Erol, mücadelesine hayran kaldığı kadını hemen görev yaptığı hastaneye davet etti, tedavisi karşılığında ücret de talep etmedi. Şimdilerde İstanbul’da görev yapan ünlü doktor, o günlerdeki Bergen’i hurriyet.com.tr’ye anlattı.
''ÇOK ÜZÜLDÜK, AĞLADIK''
Güler yüzüyle dikkat çeken bir isim olsa da 'Bergen' adı geçtiğinde gözleri doluyor, yüzüne hafif bir hüzün oturuyor Erol'un.
"Bergen şarkıcı olduğu için basın, olayı çok dile getirdi. Ben de görünce çok üzüldüm. Benden de ziyade toplum olarak üzüldük, ağladık. Dayanamayıp telefona sarıldım ve Bergen'i tedavi etmek için o zamanlarda görev aldığım Hacettepe Tıp Fakültesi’ne davet ettim" diye başlıyor sözlerine.
"BİR AN OLSUN SURATINDA UMUTSUZLUK GÖRMEDİM"
Hem psikolojik tedavi hem de yanık tedavisi sürdürmenin zorlu bir yol olduğunu söyleyen Erol, bu tedavilerin tahmin edildiğinden oldukça uzun sürdüğüne dikkat çekiyor:
"Tedavi süreci hem hasta hem de yakınları için oldukça dertlidir. Süreç her zaman ‘umutsuzluk’ barındırır. Çünkü o yaranın ne kadar düzeleceğini asla bilemezsiniz. Bunu ancak tedavi sonunda görebilirsiniz. Ben Bergen’in suratında bir an olsun bu duyguyu görmedim."
‘’DERİSİNİ ZIMPARALARLA KAZIDIM’’
Erol, Bergen’in tedavisini üstlendiğini ve onu 3 kez ameliyat ettiğini de belirterek şöyle devam ediyor:
"Yanık bölgenin derisini zımparalarla kazıdım. Tabii o zamanlar lazer tedavisi yoktu. Sonra bedenin başka yerlerinden deri nakilleri yaptık. Aralıklı olarak Bergen’i 3 kez ameliyat ettim. Tedavi ettik ancak ne yazık ki bir gözünü kaybetti.
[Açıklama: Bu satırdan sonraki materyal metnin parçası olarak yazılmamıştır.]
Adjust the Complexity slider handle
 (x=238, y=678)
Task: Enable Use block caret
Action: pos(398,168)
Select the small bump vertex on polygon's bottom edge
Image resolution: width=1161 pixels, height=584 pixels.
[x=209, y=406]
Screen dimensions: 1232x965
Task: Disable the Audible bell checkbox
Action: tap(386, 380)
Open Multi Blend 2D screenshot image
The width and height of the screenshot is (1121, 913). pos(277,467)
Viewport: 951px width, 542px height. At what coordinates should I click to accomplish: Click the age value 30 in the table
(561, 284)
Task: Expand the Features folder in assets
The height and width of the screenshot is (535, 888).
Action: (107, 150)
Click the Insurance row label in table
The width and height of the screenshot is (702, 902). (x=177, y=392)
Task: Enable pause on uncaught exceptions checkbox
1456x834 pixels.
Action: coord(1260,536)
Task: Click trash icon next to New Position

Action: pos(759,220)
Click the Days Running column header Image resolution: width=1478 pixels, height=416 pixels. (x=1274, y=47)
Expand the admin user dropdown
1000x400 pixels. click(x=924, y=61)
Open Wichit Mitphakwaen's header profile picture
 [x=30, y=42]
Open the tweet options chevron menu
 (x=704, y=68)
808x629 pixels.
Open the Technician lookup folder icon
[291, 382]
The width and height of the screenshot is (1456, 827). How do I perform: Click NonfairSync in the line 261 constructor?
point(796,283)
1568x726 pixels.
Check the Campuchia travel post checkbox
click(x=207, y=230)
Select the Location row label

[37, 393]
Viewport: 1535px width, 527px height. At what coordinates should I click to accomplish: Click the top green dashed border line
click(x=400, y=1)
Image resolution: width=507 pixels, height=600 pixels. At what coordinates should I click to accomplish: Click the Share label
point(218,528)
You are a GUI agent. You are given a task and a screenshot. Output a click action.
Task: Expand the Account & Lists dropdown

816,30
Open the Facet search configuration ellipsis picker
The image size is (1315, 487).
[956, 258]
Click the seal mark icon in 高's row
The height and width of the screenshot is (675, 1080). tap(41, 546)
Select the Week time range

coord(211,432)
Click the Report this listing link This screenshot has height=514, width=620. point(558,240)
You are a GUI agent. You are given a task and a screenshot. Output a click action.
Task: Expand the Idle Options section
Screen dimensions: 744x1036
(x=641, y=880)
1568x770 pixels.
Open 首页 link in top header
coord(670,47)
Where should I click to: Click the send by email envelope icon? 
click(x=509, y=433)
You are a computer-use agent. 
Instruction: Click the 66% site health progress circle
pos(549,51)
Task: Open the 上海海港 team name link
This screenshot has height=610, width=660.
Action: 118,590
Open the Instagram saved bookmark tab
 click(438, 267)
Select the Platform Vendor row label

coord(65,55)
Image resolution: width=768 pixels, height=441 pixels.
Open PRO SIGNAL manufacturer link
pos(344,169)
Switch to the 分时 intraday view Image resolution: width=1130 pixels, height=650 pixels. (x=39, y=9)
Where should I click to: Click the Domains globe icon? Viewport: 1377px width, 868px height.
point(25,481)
Sonradan eklenecek protez için göz çukuru da yaptım. Ve Bergen küllerinden doğarak tekrar sahneye çıktı."
Bergen'i tedavisinin ardından sahneye çıkması için besteci Cengiz Özşeker ikna etti. Müziğe geri dönen Bergen ilerleyen dönemde, Kardeşiz Kader, İnsan Severse, Acıların Kadını albümlerini piyasaya çıkardı.
Acıların Kadını'nın 1 milyondan fazla satması üzerine Bergen, "1986 Yılı Albümü En Çok Satan Arabesk Kadın Sanatçı" unvanıyla Altın Plak ve Altın Kaset ödüllerine layık görüldü.
Bergen'in zorlu bir mücadelenin ardından tekrar sahneye çıkmasının herkes tarafından takdir edildiğini, tam da bundan sonra ‘Acıların Kadını Bergen’ olduğunu söyleyen Erol’a göre genç sanatçının en büyük özelliği güçlü karakteri:
"Benim görüşüm, eğer sesinin güzelliğini bir tarafa bırakırsak Bergen'in güçlü karakterini incelemek ve ondan bahsetmek gerekir. Bütün toplum tarafından dikkat çekmesi sadece sanatçı olduğu için değildi. Geçirdiği o kezzap olayından sonraki duruşu Bergen'i bütün Türkiye tarafından tanınır hale getirdi."